With the characteristic fitfulness of consumption,
Mr. Clifton rallied, and, for a time,
seemed almost restored; but at the approach
of winter the cough increased, and dangerous
symptoms returned. Several months after the
rejection of his suit, to which no allusion had
ever been made, Electra sat before her easel,
absorbed in work, while the master slowly
walked up and down the studio, wrapped in a
warm plaid shawl. Occasionally he paused
and looked over her shoulder, then resumed
his pace, offering no comment. It was not an
unusual occurrence for them to pass entire
mornings together without exchanging a word,
and to-day the silence had lasted more than
an hour. A prolonged fit of coughing finally
arrested her attention, and, glancing up, she
met his sad gaze.

“This is unpropitious weather for you, Mr.
Clifton.”

“Yes, this winter offers a dreary prospect.”

“There is the Doctor now, passing the window.
I will come back as soon as his visit is
over.” She rose hastily to quit the room, but
he detained her.

“Do not go—I wish you to remain, and finish
your work.”

Dr. Le Roy entered, and, after questioning
his patient, stood on the rug, warming his
fingers.

“The fact is, my dear fellow, this is not the
place for you. I sent you south four years
ago nearly, and saved your life; and, as I told
you last week, you will have to take that same
prescription again. It is folly to talk of spending
the winter here. I can do nothing for
you. You must go to Cuba, or to Italy. It is
of no use to try to deceive you, Harry; you
know, just as well as I do, that your case is getting
desperate, and change of climate is your
last hope. I have told you all this before.”

Electra laid down her pallotte, and listened
for the answer.

“I am sorry you think so, but I can't leave
New York.”

“Why not?”

“For various good reasons.”

“My dear fellow, is your life of any value?”

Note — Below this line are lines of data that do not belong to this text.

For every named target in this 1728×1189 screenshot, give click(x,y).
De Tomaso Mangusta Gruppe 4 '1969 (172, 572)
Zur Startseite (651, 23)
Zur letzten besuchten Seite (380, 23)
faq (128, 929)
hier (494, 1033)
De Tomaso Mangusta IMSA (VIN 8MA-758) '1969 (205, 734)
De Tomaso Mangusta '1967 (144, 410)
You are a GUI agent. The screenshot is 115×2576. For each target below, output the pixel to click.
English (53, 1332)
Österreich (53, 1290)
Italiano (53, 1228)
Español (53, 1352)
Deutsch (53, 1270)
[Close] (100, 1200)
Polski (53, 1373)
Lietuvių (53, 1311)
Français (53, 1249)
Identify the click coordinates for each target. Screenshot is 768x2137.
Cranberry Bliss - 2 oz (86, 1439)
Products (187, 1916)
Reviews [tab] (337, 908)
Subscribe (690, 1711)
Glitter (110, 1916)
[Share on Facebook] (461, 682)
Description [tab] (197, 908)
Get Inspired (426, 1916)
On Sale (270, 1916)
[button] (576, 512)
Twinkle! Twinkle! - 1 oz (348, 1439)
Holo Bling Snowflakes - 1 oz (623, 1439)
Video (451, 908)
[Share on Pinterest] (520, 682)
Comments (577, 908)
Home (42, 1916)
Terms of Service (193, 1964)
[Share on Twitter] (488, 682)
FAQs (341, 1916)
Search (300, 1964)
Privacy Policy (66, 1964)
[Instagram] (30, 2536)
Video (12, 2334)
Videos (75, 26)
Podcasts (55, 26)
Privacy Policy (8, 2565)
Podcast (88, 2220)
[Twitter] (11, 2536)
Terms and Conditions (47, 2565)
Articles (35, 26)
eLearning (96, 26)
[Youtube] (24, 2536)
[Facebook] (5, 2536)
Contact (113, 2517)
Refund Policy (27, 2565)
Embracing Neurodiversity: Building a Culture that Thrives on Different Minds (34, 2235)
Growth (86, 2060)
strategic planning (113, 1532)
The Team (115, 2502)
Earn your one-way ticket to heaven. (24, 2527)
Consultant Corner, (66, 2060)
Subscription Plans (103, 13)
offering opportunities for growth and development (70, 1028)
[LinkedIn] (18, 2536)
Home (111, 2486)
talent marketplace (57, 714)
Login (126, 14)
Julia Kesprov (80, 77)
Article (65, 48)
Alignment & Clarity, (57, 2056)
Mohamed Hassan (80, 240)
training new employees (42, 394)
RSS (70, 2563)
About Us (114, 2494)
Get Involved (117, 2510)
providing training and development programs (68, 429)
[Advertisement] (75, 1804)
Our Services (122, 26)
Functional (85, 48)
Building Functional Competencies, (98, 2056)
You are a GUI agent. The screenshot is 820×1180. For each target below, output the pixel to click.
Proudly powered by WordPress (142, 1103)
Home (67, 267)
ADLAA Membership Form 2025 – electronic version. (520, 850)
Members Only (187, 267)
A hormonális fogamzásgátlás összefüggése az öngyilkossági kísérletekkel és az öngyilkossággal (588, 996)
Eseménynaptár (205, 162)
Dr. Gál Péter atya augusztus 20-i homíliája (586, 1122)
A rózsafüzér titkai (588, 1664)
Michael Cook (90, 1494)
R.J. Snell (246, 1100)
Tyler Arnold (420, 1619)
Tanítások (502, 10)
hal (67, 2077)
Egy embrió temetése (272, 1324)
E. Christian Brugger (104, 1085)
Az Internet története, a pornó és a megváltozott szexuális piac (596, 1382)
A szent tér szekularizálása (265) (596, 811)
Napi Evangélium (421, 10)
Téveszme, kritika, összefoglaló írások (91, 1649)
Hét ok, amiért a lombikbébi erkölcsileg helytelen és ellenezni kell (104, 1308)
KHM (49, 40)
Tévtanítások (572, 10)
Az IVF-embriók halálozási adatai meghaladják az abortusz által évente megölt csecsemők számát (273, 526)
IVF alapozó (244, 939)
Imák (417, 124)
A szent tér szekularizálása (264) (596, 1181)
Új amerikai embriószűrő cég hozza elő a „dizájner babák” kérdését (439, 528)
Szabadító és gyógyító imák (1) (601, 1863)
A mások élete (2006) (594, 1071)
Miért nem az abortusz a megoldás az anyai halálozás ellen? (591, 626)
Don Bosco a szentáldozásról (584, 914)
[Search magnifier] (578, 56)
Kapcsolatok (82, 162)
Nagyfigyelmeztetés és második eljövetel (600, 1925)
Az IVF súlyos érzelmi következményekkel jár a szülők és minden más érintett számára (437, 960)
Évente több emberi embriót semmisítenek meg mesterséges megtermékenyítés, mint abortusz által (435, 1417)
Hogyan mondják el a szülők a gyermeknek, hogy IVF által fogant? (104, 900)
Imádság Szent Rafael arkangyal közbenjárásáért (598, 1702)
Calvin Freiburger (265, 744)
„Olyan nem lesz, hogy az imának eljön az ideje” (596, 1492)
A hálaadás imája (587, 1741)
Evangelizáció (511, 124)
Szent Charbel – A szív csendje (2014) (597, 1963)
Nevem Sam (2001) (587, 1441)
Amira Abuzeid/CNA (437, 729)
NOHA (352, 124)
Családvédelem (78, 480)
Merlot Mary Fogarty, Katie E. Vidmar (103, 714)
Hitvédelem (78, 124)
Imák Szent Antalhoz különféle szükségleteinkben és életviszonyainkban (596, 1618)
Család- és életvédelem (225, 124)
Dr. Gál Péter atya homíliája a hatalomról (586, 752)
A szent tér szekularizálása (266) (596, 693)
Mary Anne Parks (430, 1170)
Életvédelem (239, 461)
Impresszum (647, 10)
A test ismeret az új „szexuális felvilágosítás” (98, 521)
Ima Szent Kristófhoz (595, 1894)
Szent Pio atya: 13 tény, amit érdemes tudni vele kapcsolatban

“A strange question, truly.”

“If it is, quit New York in thirty-six hours;
if not, remain, `for various good reasons.' Send
to my office for an anodyne. Better take my
advice. Good-day.”

Passing by the easel, he whispered:

“Use your influence; send him south.'
And then the two were again alone.

Resting her chin in her hands she raised
her eyes, and said:

“Why do you not follow the Doctor's advice?
A winter south might restore you.”

He drew near, and, leaning his folded arms
on the top of the easel, looked down into her
face.

“There is only one condition upon which I
could consent to go; that is in your hands.
Will you accompany me?”

She understood it all in an instant, saw the
new form in which the trial presented itself,
and her soul sickened.

“Mr. Clifton, if I were your sister, or your
child, I would gladly go; but, as your pupil, I
can not.”

“As Electra Grey, certainly not; but, as
Electra Clifton, you could go.”

“Electra Grey will be carved on my tombstone.”

“Then you decide my fate. I remain, and
wait the slow approach of death.”

“No, before just Heaven! I take no such
responsibility, nor shall you thrust it on me.
You are a man, and must decide your destiny
for yourself; I am a poor girl, having no claim
upon, no power over you. It is your duty to
preserve the life which God gave you, in the
way prescribed by your physician, and I have
no voice in the matter. It is your duty to go
south, and it will be both weak and wicked to
remain here under existing circumstances.”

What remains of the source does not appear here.